Zum Jah­res­en­de 2017 ver­öf­fent­lich­te das Baye­ri­sche Lan­des­amt für Umwelt (LfU) eine aktua­li­sier­te Rote Liste für Bay­erns Säu­ge­tie­re. Immer noch sind über 40 Pro­zent der baye­ri­schen Säu­ge­tier­ar­ten gefähr­det. In der Neu­auf­la­ge steht der Igel auf der soge­nann­ten Vor­warn­li­ste. „Der Igel wird immer noch als häu­fig ein­ge­stuft.
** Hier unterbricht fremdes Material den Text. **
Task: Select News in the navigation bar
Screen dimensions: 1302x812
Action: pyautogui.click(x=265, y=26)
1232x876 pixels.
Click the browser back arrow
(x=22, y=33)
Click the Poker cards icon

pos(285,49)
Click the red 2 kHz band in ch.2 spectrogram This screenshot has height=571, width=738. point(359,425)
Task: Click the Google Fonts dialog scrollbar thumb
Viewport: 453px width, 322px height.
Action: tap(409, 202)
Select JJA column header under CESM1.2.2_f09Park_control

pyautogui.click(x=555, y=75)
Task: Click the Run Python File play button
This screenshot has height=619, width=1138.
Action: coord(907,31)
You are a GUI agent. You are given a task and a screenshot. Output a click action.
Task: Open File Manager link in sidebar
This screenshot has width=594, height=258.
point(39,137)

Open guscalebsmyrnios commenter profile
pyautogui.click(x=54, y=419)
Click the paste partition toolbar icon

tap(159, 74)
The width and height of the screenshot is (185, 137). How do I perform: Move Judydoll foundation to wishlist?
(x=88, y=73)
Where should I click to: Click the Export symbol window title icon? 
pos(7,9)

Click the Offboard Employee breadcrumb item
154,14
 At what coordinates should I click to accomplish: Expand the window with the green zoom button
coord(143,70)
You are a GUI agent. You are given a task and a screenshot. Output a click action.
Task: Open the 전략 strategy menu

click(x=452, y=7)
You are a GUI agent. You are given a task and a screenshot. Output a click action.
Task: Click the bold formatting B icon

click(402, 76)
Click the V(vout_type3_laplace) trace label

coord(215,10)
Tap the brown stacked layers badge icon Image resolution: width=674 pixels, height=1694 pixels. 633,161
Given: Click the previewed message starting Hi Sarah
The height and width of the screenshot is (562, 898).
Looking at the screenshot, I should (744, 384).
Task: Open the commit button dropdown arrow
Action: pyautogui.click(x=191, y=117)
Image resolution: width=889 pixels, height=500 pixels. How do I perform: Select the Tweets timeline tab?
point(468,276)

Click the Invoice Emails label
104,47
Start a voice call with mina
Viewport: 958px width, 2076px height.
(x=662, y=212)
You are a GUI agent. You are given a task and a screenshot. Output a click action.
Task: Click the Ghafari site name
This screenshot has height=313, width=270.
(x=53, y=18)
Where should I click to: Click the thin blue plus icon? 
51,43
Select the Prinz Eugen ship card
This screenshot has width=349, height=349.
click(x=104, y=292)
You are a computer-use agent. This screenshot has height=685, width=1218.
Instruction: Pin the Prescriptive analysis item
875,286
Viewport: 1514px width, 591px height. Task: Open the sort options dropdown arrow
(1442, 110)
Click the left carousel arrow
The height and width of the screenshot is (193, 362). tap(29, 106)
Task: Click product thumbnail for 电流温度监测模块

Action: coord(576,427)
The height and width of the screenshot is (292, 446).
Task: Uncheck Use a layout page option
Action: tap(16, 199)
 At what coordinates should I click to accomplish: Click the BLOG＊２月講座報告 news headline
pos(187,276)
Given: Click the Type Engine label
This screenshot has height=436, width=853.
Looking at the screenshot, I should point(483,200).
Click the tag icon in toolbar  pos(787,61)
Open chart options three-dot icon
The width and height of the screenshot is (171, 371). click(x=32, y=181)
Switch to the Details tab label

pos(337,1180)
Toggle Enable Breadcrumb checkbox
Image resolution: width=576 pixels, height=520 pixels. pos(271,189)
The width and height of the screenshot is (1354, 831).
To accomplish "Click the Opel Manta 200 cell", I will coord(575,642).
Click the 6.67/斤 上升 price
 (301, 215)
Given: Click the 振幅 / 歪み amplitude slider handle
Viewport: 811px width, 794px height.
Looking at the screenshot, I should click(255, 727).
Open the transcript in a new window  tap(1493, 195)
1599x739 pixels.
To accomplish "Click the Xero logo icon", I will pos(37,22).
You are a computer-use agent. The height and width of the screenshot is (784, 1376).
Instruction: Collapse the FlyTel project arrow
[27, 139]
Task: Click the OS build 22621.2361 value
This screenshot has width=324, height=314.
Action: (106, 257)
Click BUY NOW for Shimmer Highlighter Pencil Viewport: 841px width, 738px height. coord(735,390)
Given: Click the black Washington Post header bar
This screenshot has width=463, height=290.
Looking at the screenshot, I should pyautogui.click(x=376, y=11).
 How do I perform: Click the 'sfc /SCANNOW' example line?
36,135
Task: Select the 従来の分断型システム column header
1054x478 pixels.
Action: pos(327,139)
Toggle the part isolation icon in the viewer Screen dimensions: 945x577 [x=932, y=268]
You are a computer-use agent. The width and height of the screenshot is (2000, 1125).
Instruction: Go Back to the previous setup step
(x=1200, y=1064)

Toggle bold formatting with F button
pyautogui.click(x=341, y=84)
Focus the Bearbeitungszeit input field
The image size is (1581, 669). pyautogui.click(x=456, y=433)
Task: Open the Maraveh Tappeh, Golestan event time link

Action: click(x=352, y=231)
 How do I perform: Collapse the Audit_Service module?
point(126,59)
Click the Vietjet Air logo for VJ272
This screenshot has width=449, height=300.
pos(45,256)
Sei­ne nega­ti­ve Bestands­ent­wick­lung setzt sich aber durch die struk­tu­rel­le Ver­ar­mung der Land­schaft und den Ein­satz von Che­mie in der Agrar­land­schaft auf beun­ru­hi­gen­de Wei­se fort“, erklärt LBV-Igel­ex­per­tin Mar­ti­na Geh­ret den Grund für die Auf­nah­me des Igels in die Liste. „Der Igel auf der baye­ri­schen Vor­warn­li­ste ist ein ein­deu­ti­ges Warn­si­gnal, dass eine wei­te­re ein­sti­ge Aller­welts­art mit immer schwie­ri­ge­ren Lebens­be­din­gun­gen zu kämp­fen hat.“

Der Igel als Insek­ten­fres­ser lei­det unter dem extre­men Rück­gang von Insek­ten auf den inten­siv bewirt­schaf­te­ten Flä­chen der baye­ri­schen Kul­tur­land­schaft. „Doch in der moder­nen Agrar­step­pe fehlt es dem Igel nicht nur an Nah­rung, son­dern auch an geeig­ne­ten Nischen wie Hecken- und Rand­ge­höl­ze, in denen er Tages­schlaf­plät­ze und Win­ter­quar­tie­re anle­gen kann“, weiß Geh­ret. Erste Aus­wer­tun­gen der umfang­rei­chen Mel­de­da­ten des LBV-Mit­mach­pro­jekts „Igel in Bay­ern“ bestä­ti­gen nach drei Jah­ren, dass der Igel vor allem im Sied­lungs­be­reich und in unse­ren Gär­ten vorkommt.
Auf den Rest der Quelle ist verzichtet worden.